Recommandations et attentes vis-à-vis des régulateurs
L’AIS et F-CRIN insistent sur l’importance :
- De formaliser les protocoles d’émulation dès la conception de l’étude.
- De garantir la qualité des données de soins courants (exhaustivité, suivi longitudinal, contrôles négatifs).
- De favoriser le dialogue précoce avec les agences (ANSM, HAS, EMA, FDA), en exploitant notamment les dispositifs comme le Guichet Innovation ou les entretiens préalables.
Les agences, tout en réaffirmant la primauté de l’ECR, reconnaissent progressivement la valeur de ces approches dans des contextes ciblés. L’EMA a par exemple qualifié récemment un outil d’IA pour le diagnostic de la maladie stéato-hépatique métabolique. Le rapport recommande donc de développer des cohortes prospectives alignées avec les pratiques de recherche clinique et de conduire des études de validation croisée avec des essais déjà réalisés. Une checklist des exigences EMA/FDA/HAS pourrait servir de référentiel commun.

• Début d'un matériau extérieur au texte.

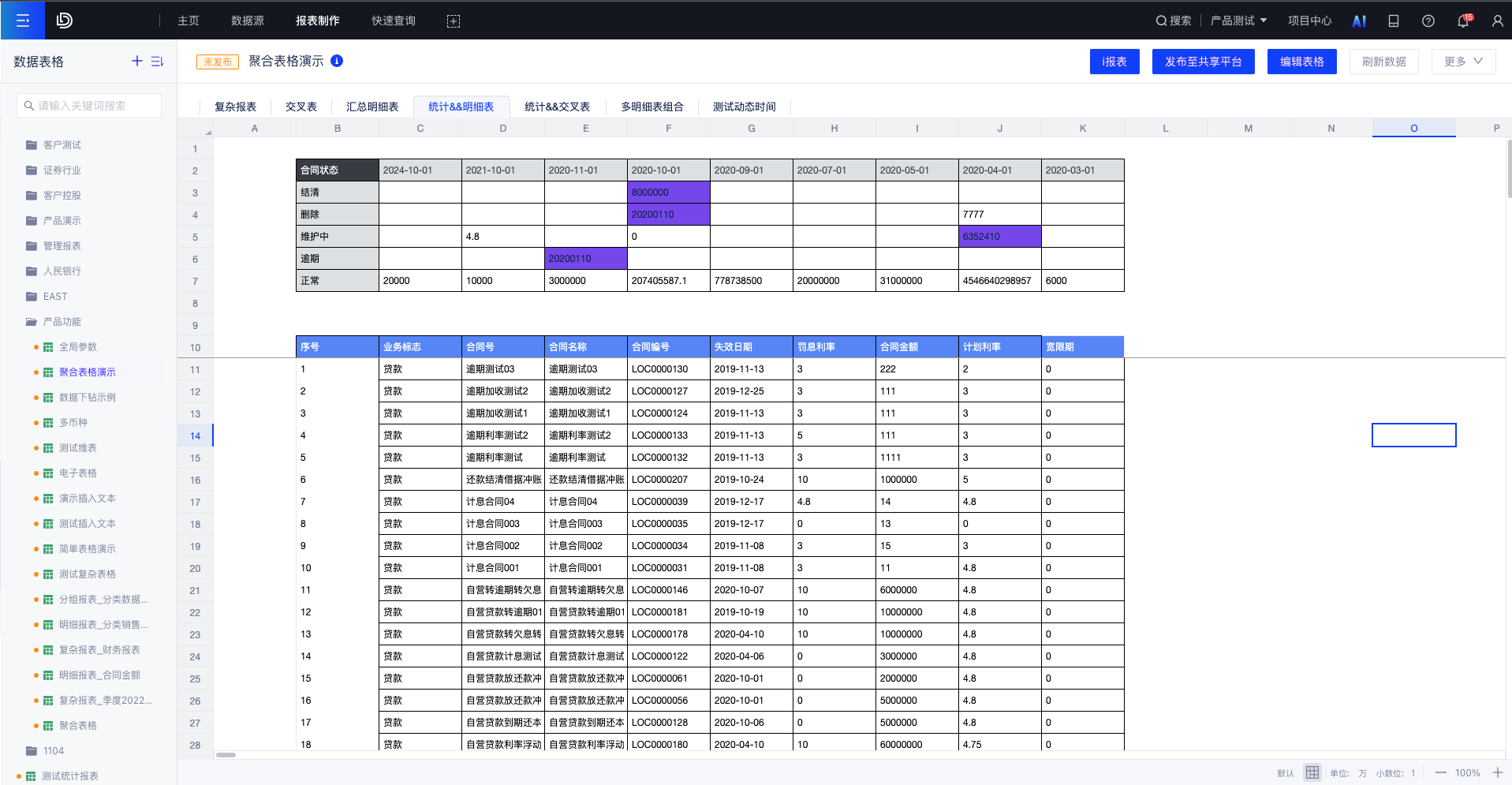Click the zoom in plus button

[1497, 772]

En conclusion, le rapport préconise ; Une validation clinique préalable des modèles et simulations, avec une attention particulière portée à la gestion des biais. Une utilisation en complément – et non en remplacement – des essais cliniques traditionnels. Et un dialogue précoce avec les agences réglementaires pour aligner les usages avec les exigences spécifiques. Un appel à manifestation d’intérêt, lancé en avril 2025, vise à identifier des cas pilotes, en vue de valider cliniquement ces approches. Ce travail s’inscrit dans le plan France 2030, qui mobilise 54 milliards d’euros pour soutenir l’innovation dans des secteurs stratégiques, dont la santé.